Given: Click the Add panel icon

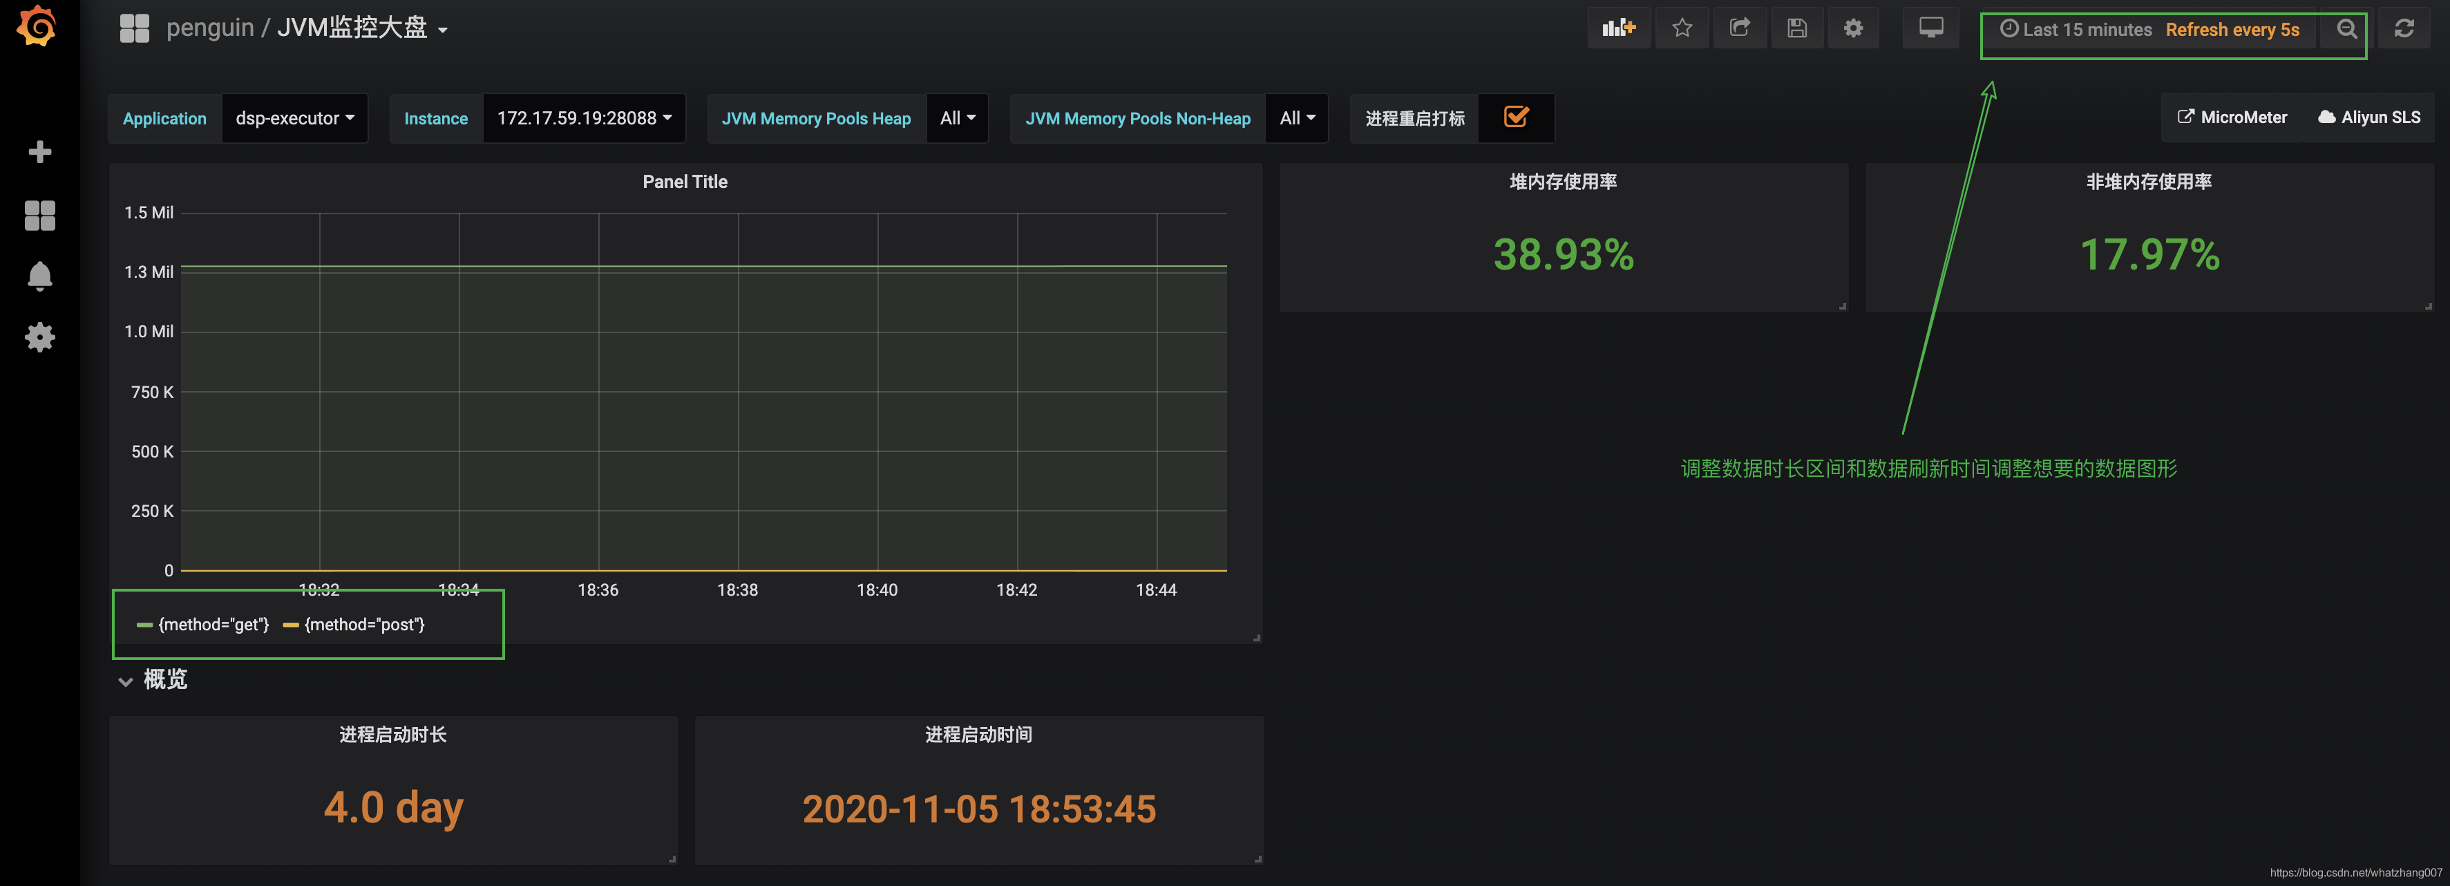Looking at the screenshot, I should tap(1618, 29).
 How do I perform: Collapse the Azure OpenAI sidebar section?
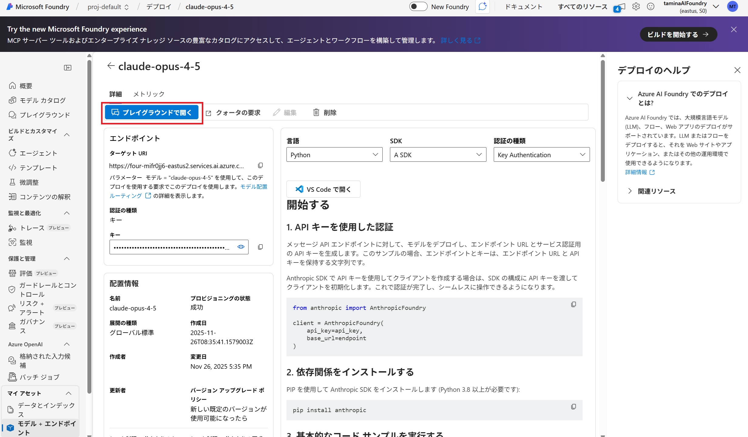pyautogui.click(x=67, y=344)
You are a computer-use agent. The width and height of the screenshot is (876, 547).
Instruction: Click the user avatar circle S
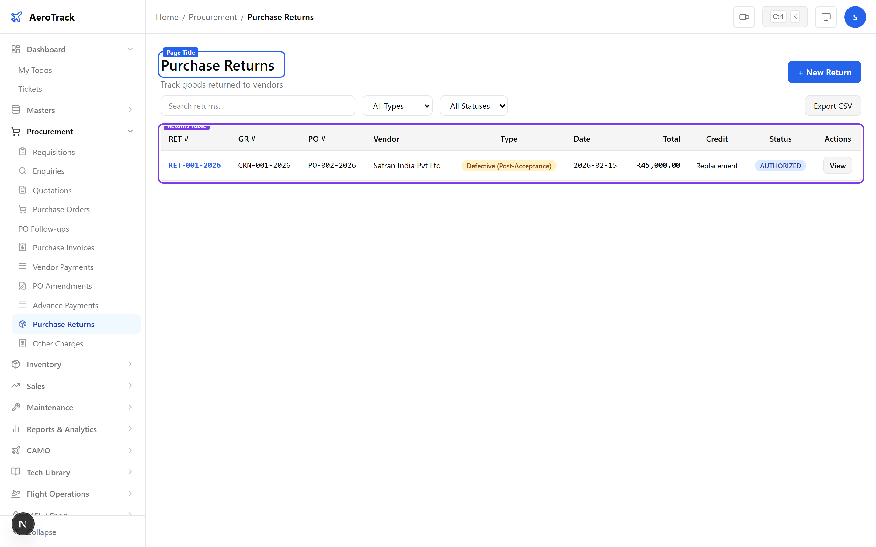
★ ★ ★
• **YOUR ASSIGNMENT**:
Return the material word for word. Pictures are not part of the copy.

• **SOLUTION FOR THIS TASK**:
Given: Click the Add panel icon

Looking at the screenshot, I should tap(1618, 29).
 How do I perform: Collapse the Azure OpenAI sidebar section?
pyautogui.click(x=67, y=344)
You are a computer-use agent. The width and height of the screenshot is (876, 547).
Instruction: Click the user avatar circle S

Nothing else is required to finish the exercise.